SE
Prof. Dr. Kerstin Wittmann-Englert
BA/MA BA KuWi 3, MA KuWi 2, 3a, MA FW
Donnerstag, 16-18 Uhr
Diathek

Im Zentrum dieses Lektüreseminars steht die wechselvolle Beziehung zwischen Form und Funktion in der Architektur. Ausgehend von der lateinischen Wurzel functio – die seit der Antike primär auf die menschliche Aktivität und „Verrichtung“ verweist – hinterfragen wir, was im architektonischen Kontext unter Funktionalität verstanden wird. Dabei zeigt sich ein Spektrum, das weit über das rein Zweckdienliche und Nützliche hinausreicht.
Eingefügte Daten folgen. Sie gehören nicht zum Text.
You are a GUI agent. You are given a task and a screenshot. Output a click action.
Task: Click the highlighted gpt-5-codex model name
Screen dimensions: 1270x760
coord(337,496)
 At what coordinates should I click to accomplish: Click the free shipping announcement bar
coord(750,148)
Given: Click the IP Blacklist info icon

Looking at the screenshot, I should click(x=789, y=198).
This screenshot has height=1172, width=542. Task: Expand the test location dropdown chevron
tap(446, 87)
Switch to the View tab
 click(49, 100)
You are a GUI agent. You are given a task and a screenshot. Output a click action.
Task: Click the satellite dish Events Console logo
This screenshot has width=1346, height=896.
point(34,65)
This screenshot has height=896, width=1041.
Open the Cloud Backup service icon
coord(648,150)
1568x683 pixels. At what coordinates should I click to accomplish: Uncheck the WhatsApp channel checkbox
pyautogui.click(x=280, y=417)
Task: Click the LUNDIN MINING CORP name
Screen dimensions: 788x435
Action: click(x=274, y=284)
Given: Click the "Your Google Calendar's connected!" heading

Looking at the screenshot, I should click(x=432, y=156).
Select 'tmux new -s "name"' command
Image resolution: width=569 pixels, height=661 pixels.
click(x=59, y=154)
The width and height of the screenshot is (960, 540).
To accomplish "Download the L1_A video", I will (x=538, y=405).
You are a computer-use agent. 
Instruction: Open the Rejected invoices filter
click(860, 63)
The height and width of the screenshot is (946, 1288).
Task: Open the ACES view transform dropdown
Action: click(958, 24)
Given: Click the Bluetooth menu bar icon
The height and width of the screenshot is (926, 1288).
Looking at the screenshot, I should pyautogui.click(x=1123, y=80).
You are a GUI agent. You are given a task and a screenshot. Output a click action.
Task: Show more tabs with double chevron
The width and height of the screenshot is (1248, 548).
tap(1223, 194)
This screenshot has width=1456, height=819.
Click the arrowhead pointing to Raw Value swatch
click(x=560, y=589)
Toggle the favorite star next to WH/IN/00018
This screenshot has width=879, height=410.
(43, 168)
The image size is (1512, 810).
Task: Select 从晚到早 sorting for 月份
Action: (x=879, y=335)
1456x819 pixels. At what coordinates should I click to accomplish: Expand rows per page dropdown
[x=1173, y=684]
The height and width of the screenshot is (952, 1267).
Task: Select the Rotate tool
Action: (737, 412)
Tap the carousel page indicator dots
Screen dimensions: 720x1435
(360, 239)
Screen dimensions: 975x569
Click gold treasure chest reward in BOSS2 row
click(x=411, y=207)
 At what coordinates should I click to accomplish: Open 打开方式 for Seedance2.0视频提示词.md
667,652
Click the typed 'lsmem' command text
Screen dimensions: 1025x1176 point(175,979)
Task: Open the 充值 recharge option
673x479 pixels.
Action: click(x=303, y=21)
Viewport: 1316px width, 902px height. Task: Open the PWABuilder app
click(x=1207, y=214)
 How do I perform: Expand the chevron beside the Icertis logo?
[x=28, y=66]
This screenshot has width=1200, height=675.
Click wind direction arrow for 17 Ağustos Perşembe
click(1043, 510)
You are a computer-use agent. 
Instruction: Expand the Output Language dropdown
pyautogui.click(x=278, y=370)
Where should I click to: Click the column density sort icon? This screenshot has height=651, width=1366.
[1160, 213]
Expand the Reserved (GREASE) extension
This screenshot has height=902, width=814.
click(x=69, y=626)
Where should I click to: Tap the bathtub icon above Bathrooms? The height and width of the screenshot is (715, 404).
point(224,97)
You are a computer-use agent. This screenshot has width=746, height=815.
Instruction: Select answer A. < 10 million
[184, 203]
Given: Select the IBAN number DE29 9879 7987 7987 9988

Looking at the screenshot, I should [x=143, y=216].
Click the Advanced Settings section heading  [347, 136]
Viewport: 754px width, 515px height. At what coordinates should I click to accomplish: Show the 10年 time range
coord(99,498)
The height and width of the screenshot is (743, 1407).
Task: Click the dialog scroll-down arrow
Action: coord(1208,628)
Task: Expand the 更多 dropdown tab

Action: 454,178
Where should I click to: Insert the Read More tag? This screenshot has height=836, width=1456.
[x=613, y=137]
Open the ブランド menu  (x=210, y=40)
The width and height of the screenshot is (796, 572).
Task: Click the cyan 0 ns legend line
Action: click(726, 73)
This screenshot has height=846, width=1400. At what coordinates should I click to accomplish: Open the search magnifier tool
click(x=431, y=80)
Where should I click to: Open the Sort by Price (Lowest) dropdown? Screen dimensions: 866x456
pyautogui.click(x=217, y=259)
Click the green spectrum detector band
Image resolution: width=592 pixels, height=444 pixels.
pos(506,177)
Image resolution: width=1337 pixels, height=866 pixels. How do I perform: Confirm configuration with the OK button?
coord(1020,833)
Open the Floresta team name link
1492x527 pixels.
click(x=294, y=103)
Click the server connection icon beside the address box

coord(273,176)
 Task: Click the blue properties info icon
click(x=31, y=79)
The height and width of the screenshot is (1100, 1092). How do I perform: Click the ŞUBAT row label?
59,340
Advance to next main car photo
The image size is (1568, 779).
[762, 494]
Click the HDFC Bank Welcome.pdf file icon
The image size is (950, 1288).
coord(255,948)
Auf der Basis zentraler Quellentexte erforschen wir das sich wandelnde Verständnis dieses Verhältnisses vom späten 19. bis zum frühen 21. Jahrhundert. Den Ausgangspunkt bildet das Diktum des amerikanischen Architekten Louis Henry Sullivan: „form follows function“. Oft als Stereotyp zur Erklärung des Funktionalismus wiederholt, dient uns dieser Text als Basis für eine tiefergehende Untersuchung.

Im weiteren Verlauf des Seminars werden wir die Debatte anhand von Texten verschiedener Jahrzehnte analysieren und diskutieren, unter anderem von Hermann Muthesius, Adolf Behne, Ludwig Mies van der Rohe, Meinhard von Gerkan und Rem Koolhaas.

Literaturhinweis: Ute Poerschke, Funktionen und Formen. Architekturtheorie der Moderne, Bielefeld 2014.